And you might recall in the first video in this unit I talked about multidimensional scaling and this was the idea that we could compare emotions to one another and map them out based on their level of physiological arousal and their valence, which referred to whether they were positive or negative experiences. And so I want to return to this idea of valence here and think about emotions rather simplistically as good or bad. So we can say that things feel good or they feel bad and that’s a very basic level emotional assessment.
So this brings us to consider what’s called the hedonic principle. The hedonic principle refers to the idea that we are motivated to experience pleasure and avoid pain. So we want things that feel good and we don’t want things that feel bad. And of course this is a great oversimplification and this isn’t the only principle guiding our behavior. Of course we can do things that are not pleasurable now for some future reward. We can make sacrifices but in general we can say that we can tell about whether things are good based on how they feel. So how do I know what is good? What feels good what gives me positive emotions and so in that way it helps to guide my behavior to have these simplistic emotional assessments of things.
Now you might think that these emotional assessments are going to get in the way of your decision-making. I say “well, I could be overly tempted by something that feels good even if it’s rationally not a good decision”. And so you might want to eliminate emotional assessment from your decision making. You might think that “if I could just eliminate my emotional reactions to things then I could act purely rationally”. So let’s look at a case study of somebody who didn’t have these emotional responses to things.
So this brings us to a book called “Descartes‘ Error” by Antonio Damasio and Damasio talked about a patient of his named Elliott. And Elliott suffered from brain damage and as a result his emotional responses were blunted. He didn’t have emotional reactions to things. Now you might think that this would mean that Elliott would behave purely rationally, right? Here would be a guy with no emotion clouding his judgment. But it turns out that Elliot had trouble making decisions. He was unable to make even the most mundane of decisions. So he would engage in this endless consideration of pros and cons. An example that Damasio describes is if you asked Elliot something like “would you like to meet next Tuesday or next Thursday?” he would sit for you know half an hour trying to figure out which is the right choice. “Well, you know, if I meet on Tuesday then I can’t have lunch with my friend who’s going to be visiting from out of town. But, well, if I meet on Thursday then I’m going to have to change some other part of my schedule then.”

________________________________________

### What you will do
a) In the emotion lecture, could you rewrite the paragraph beginning "So this brings us to consider" as a short bulleted list that keeps its main facts?
b) Can you pick up the emotion lecture after its last sentence and continue it in the same spoken style?

### Recorded information
________________________________________

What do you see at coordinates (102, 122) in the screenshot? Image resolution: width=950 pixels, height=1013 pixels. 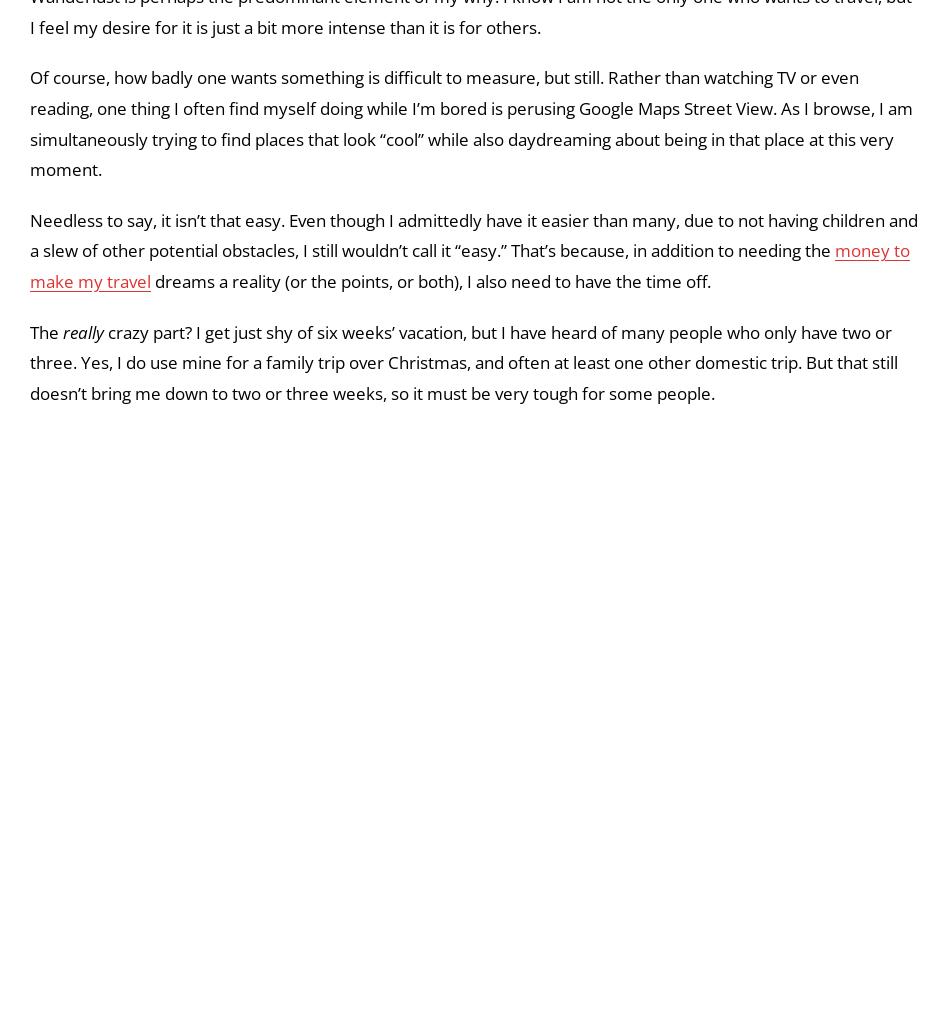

________________________________________

### Responses by task
a)
- The hedonic principle: we are motivated to experience pleasure and avoid pain. We want what feels good and avoid what feels bad.
- This is a great oversimplification and not the only principle guiding behavior. We can do unpleasant things now for a future reward, and we can make sacrifices.
- In general, though, we judge whether something is good by how it feels. These simple emotional assessments help guide behavior.

b)
You know, he didn’t have a way to judge which of those effects was better or worse and so without the emotional responses, without the feeling that we take for granted when we make a decision like this. Somebody says “you want to meet on Tuesday or Thursday?” and you see that Tuesday just kind of feels right and you sort of go with it. You don’t sit down for an hour and make a list of all of the possible effects of meeting on Tuesday and all of the possible effects of meeting on Thursday. Instead you use this sort of emotional heuristic. You just go with which one feels right. But Elliot never had that feeling no matter how much he worked on his list of pros and cons. He never got to the point where he said “ok, Thursday feels like the right choice” and so he could just continue endlessly deliberating. And so this brings us to a idea that even in this sort of simplistic decision-making of something fairly mundane, emotional responses are important. They help to guide our behavior.
Now we can also see this in a rare condition called Capgras Syndrome or Capgras Delusion and in this delusion what happens is a person believes that a loved one has been replaced by an impostor. So there let’s say they’ve had some sort of brain damage, they’re in the hospital and their mother comes to visit them. And they say you know “this person looks exactly like my mother but she’s not my mother, she’s an imposter. She’s somebody who’s pretending to be my mother”. And you know, “but she looks exactly like her” and so this is interesting because they they recognize their mother obviously but they have this feeling that it’s not really the mother.
And so William Hirstein and Vilyanur Ramachandran proposed that what was happening in this Capgras syndrome was that the person’s perception was intact; their ability to recognize their mother was working just fine, you know? So all of the aspects of perception involved in, you know, seeing their mother’s face and recognizing it and knowing who it was, knowing the relationship, all of that was working just fine. But the damage that they had was affecting their emotional response system. So somewhere in the system involving the emotional response to their mother, something wasn’t functioning properly. And so the idea is when you look at your mother, you don’t just recognize her on a perceptual level, you also have an emotional response to that perception. In these patients what’s happening is they’re seeing this person, they’re recognizing the face, but they don’t have the emotional response. They don’t have that feeling that goes along with seeing your mother, and as a result they feel like “well, it looks just like my mother but I don’t have that, I’m not having this emotional response, and so that means it must not really be my mother. If it were truly my mother then I would have an emotional reaction, but I’m not having it, you know, my emotions are kind of flat and that means it must be an impostor. It must not really be my mother.”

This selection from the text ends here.